Question

In the OO world, I have a class (let's call it "Suggestor") that implement something approaching a "Strategy Pattern" to provide differing implementations of an algorithm at runtime. As an exercise in learning Haskell, I want to rewrite this.

The actual use-case is quite complex, so I'll boil down a simpler example.

Let's say I have a class Suggester that's takes a list of rules, and applies each rule as a filter to a list of database results.

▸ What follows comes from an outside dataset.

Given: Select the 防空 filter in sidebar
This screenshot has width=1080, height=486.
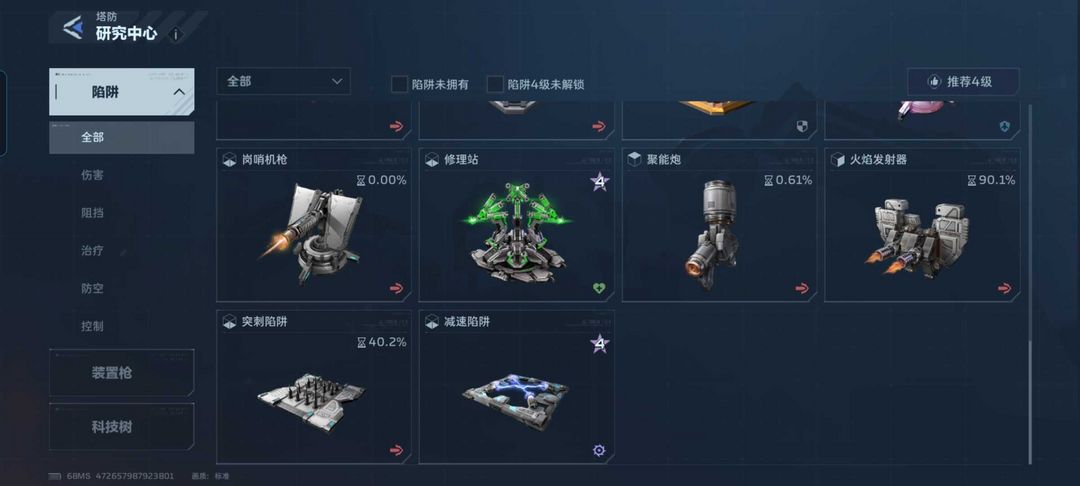Looking at the screenshot, I should 92,288.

Each rule has three phases "Build Query", "Post Query Filter", and "Scorer". We essentially end up with an interface meeting the following

buildQuery :: Query -> Query
postQueryFilter :: [Record] -> [Record]
scorer :: [Record] -> [(Record, Int)]

Suggestor needs to take a list of rules that match this interface - dynamically at run time - and then execute them in sequence. buildQuery() must be run across all rules first, followed by postQueryFilter, then scorer. (i.e. I can't just compose the functions for one rule into a single function).

in the scala I simply do

// No state, so a singleton `object` instead of a class is ok
object Rule1 extends Rule {
  def buildQuery ...
  def postQueryFilter ...
  def scorer ...
}

object Rule2 extends Rule { .... }

And can then initialise the service by passing the relevant rules through (Defined at runtime based on user input).

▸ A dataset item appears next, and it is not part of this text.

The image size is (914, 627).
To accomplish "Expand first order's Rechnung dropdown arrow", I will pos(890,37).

val suggester = new Suggester( List(Rule1, Rule2, Rule3) );

If the rules were a single function, this would be simple - just pass a list of functions. However since each rule is actually three functions, I need to group them together somehow, so I have multiple implementations meeting an interface.

My first thought was type classes, however these don't quite seem to meet my needs - they expect a type variable, and enforce that each of my methods must use it - which they don't.

No parameters for class `Rule`

My second thought was just to place each one in a haskell module, but as modules aren't "First Class" I can't pass them around directly (And they of course don't enforce an interface).

Thirdly I tried creating a record type to encapsulate the functions

data Rule = Rule { buildQuery :: Query -> Query, .... etc }

And then defined an instance of "Rule" for each. When this is done in each module it encapsulates nicely and works fine, but felt like a hack and I'm not sure if this is an appropriate use of records in haskell?

tl;dr - How do I encapsulate a group of functions together such that I can pass them around as an instance of something matching an interface, but don't actually use a type variable.

Or am I completely coming at this from the wrong mindset?

Was it helpful?

Solution 2

Just generate a single Rule type as you did

data Rule = Rule
  { buildQuery :: Query -> Query
  , postQueryFilter :: [Record] -> [Record]
  , scorer :: [Record] -> [(Record, Int)]
  }

And build a general application method—I'm assuming such a generic thing exists given that these Rules are designed to operate independently over SQL results

applyRule :: Rule -> Results -> Results

Finally, you can implement as many rules as you like wherever you want: just import the Rule type and create an appropriate value. There's no a priori reason to give each different rule its own type as you might in an OO setting.

easyRule :: Rule
easyRule = Rule id id (\recs -> zip recs [1..])

upsideDownRule :: Rule
upsideDownRule = Rule reverse reverse (\recs -> zip recs [-1, -2..])

Then if you have a list of Rules you can apply them all in order

applyRules :: [Rule] -> Results -> Results
applyRules []     res = res
applyRules (r:rs) res = applyRules rs (applyRule r res)

which is actually just a foldr in disguise

applyRules rs res = foldr applyRule res rs

foo :: Results -> Results
foo = applyRules [Some.Module.easyRule, Some.Other.Module.upsideDownRule]

OTHER TIPS

In my opinion your solution isn't the "hack", but the "strategy pattern" in OO languages: It is only needed to work around the limitations of a language, especially in case of missing, unsafe or inconvenient Lambdas/Closures/Function Pointers etc, so you need a kind of "wrapper" for it to make it "digestible" for that language.

A "strategy" is basically a function (may be with some additional data attached). But if a function is truly a first class member of the language - as in Haskell, there is no need to hide it in the object closet.